This is a beta-stage financial model for estimating the cost of tax incentives in mining, including behavioural responses as set out in Tax Incentives in Mining: Minimising Risks to Revenue. Users are advised to read the guidance note and the Supplementary Guidance: How to Use Financial Modelling to Estimate the Cost of Tax Incentives before using this model.
The model is pre-configured for a representative medium-sized surface gold mine in sub-Saharan Africa and typical tax and royalty fiscal regime. The project assumptions are based on data from the World Bank Sourcebook and various technical reports filed with securities administrations. It can be used to examine the cost of tax incentives on the representative gold mine, but users should note that the insights gained may not apply more broadly to other projects with different commodity types, cost bases and fiscal regimes.

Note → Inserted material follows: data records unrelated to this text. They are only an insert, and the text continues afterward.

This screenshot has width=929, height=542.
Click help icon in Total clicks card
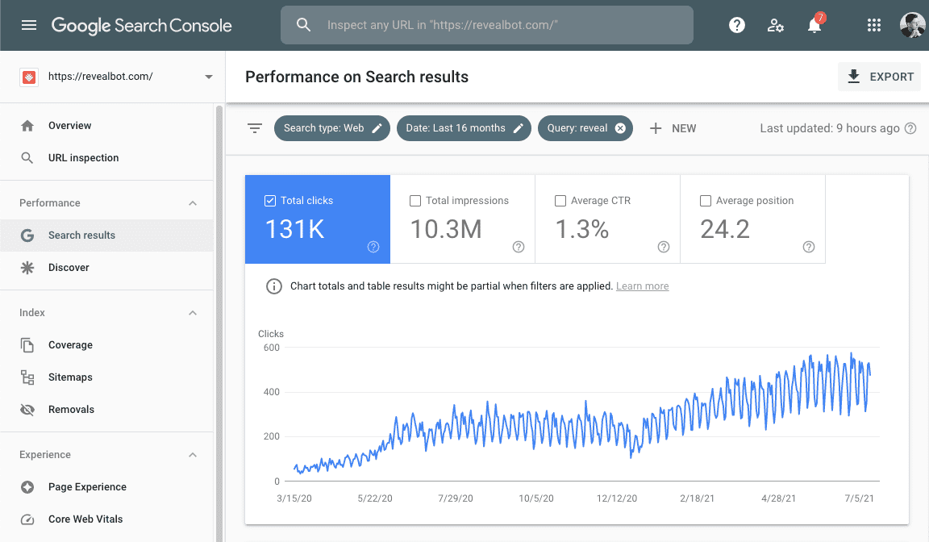click(x=373, y=247)
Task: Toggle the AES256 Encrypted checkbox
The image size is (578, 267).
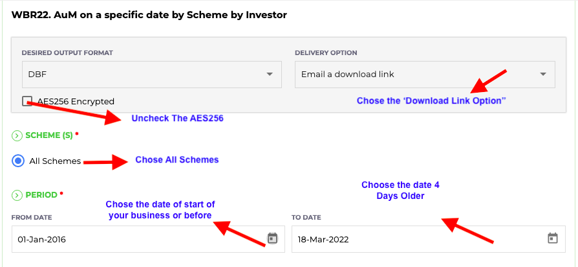Action: point(27,101)
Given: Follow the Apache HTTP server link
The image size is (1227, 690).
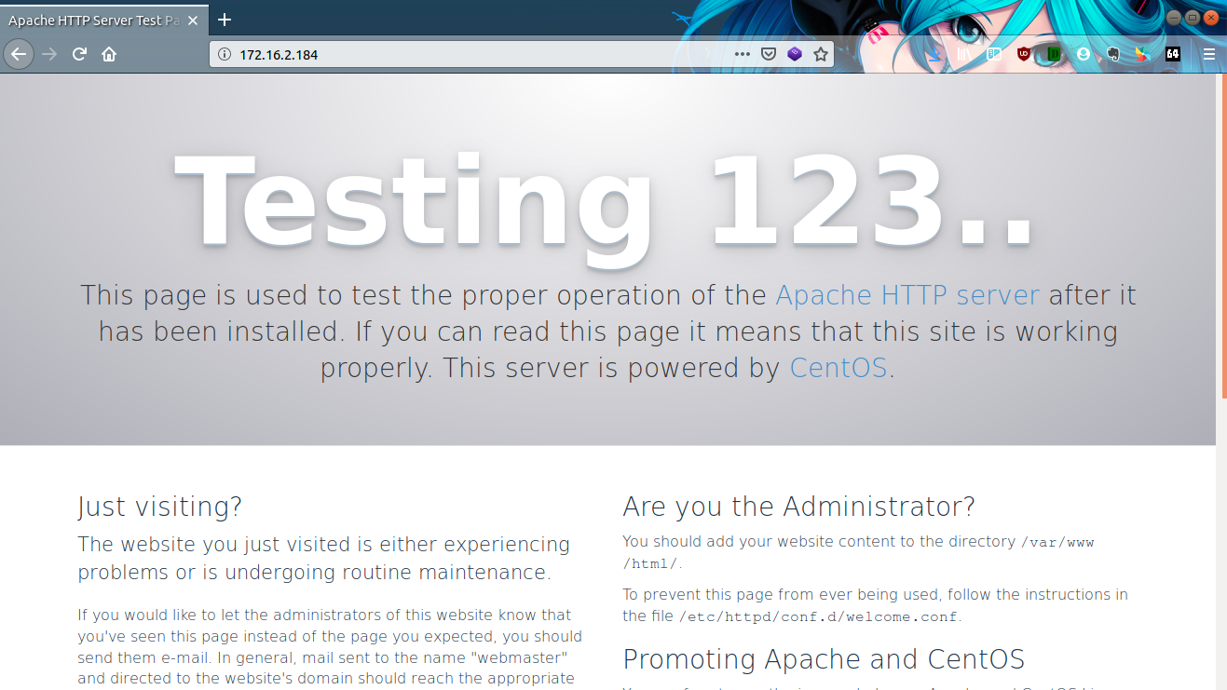Looking at the screenshot, I should tap(907, 295).
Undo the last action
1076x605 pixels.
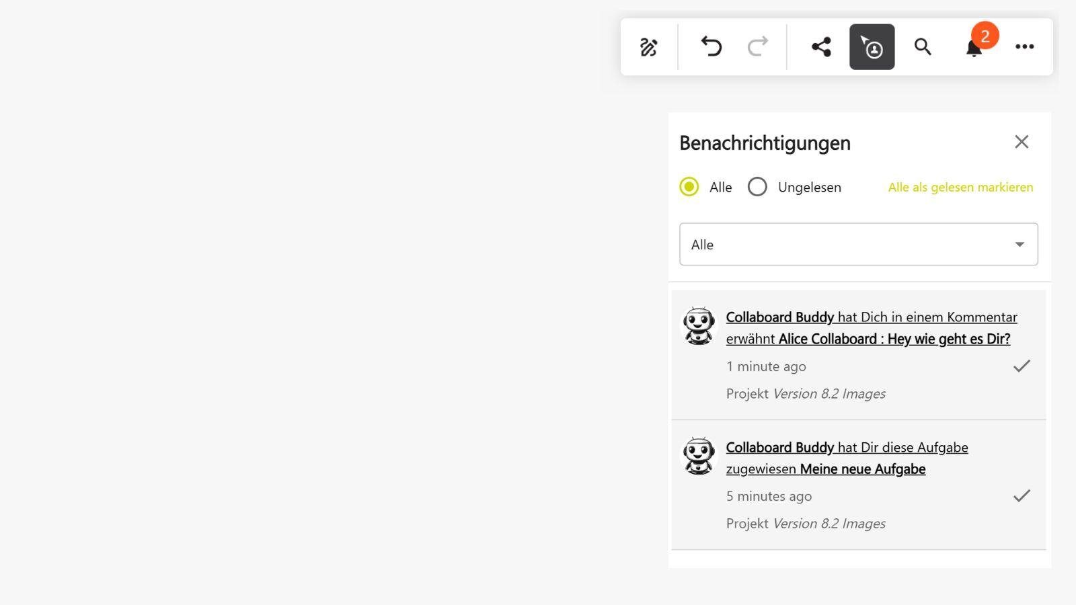(x=711, y=46)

Every mining project is unique, and financial modelling needs to reflect the specifics of the project and fiscal regime that applies to it.
The IGF has therefore released the model under Creative Commons Attribution-ShareAlike 4.0 International License (CC-BY-SA 4.0) so that users can make changes to the model to adapt it to local circumstances. The model follows the FAST Standard of financial modelling to help with transferability and to make it as easy as possible for users to make structural changes, for example, to change the mine type, commodity or fiscal regime.
Users who intend to adapt the model should first read Supplementary Guidance: How to Use Financial Modelling to Estimate the Cost of Tax Incentives to get a better understanding of the model’s architecture.